Issız Adam’ı izlerken karnım nasıl aç, "Çıkışta Leblon’a gidiyoruz" dedim.
Öyle de yaptık filmden çıktık, filmin setine girdik...
Filmin yapımcısı Mustafa Oğuz burada bir parti vermiş aylar önce, davetliler arasında bulunan Çağan Irmak mekanı görür görmez "Issız Adam’ın restoranı burası olmalı" demiş...
"Çağan kaç günde çekti restoran sahnelerini" diye sordum.

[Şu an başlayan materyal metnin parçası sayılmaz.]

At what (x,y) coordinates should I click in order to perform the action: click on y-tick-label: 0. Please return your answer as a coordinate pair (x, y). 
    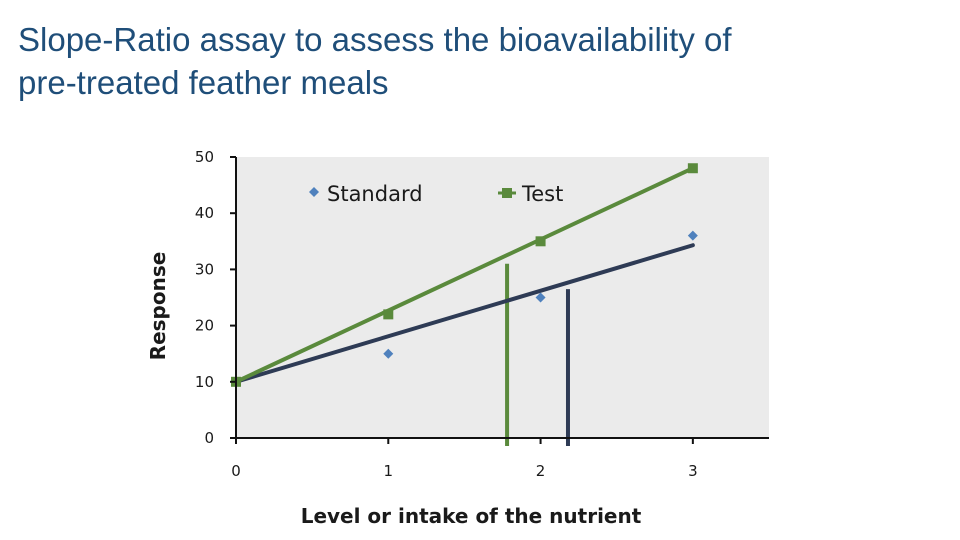
    Looking at the image, I should click on (209, 438).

"Çok hızlı çalışan bir yönetmen, biz bu kadar kolay olacağını tahmin etmiyorduk, üç gecede bitirdi buradaki çekimleri" dedi Leblon’cular.
Mekanın pazartesi gecelerini boş tutmuşlar, Çağan da üç pazartesi sabaha kadar çalışarak bitirmiş sahneleri.
Tabii mutfak sahneleri Leblon’un mutfağı değil, onun için başka bir yerde set kurmuş Çağan.
Filmin çekimleri bittikten sonra ekip kutlama yemeğini de burada yapmış.
Ben gittiğimde film vizyona gireli bir gün olmuştu, "Filmi izleyip gelen müşteri var mı" diye sordum.
"Issız Adam’ın çekildiği yer burası mı diye bir kaç masa geldi ama film daha çok yeni eminiz talep artacaktır" dediler.
Leblon’cular bile izleyememişti daha filmi...
Burası mart ayında açılan bir mekan ama kısa sürede Tünel’in en şık restoranlarından biri olmayı başardı...
Menüde Alper’in havuçlu keki yok ama özellikle et yemeklerini tavsiye ederim.
Gece kulübe dönüşüyor, sabah 04.00’e kadar açık.
Cuma cumartesi 70’ler 80’ler partisi var.
Ayla Dikmen’den Anlamazdın’ı, Semiramis Pekkan’dan Bana Yalan Söylediler’i de çalıyorlar.